Stored data entries:

<<<<

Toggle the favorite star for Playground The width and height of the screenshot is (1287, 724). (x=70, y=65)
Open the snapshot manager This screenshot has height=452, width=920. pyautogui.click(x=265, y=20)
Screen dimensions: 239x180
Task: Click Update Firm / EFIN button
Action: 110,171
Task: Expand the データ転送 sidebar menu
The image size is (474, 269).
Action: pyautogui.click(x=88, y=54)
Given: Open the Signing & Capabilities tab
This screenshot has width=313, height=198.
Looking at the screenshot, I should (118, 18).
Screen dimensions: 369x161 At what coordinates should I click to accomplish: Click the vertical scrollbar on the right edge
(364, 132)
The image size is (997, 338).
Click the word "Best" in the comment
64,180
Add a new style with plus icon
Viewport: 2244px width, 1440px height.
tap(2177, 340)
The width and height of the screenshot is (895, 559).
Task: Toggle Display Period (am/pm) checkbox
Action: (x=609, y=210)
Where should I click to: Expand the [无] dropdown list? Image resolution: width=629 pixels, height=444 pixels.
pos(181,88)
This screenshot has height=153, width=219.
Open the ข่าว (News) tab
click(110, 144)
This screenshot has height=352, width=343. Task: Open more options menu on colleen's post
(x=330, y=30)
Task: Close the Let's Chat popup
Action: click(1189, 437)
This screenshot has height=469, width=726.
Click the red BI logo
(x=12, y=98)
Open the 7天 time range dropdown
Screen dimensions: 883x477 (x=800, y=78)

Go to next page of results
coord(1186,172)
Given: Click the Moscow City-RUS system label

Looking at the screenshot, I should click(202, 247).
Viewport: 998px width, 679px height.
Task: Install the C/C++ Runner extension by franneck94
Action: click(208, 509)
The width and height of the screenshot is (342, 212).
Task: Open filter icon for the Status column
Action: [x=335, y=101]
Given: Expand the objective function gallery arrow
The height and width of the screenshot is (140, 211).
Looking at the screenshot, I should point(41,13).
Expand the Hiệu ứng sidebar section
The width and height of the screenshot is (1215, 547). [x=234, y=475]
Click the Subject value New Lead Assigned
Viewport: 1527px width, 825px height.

>>>>

Return the lines from the one containing "Open the snapshot" through the one containing "Action: pyautogui.click(x=88, y=54)", inclusive, copying each precisely as it appears.

Open the snapshot manager This screenshot has height=452, width=920. pyautogui.click(x=265, y=20)
Screen dimensions: 239x180
Task: Click Update Firm / EFIN button
Action: 110,171
Task: Expand the データ転送 sidebar menu
The image size is (474, 269).
Action: pyautogui.click(x=88, y=54)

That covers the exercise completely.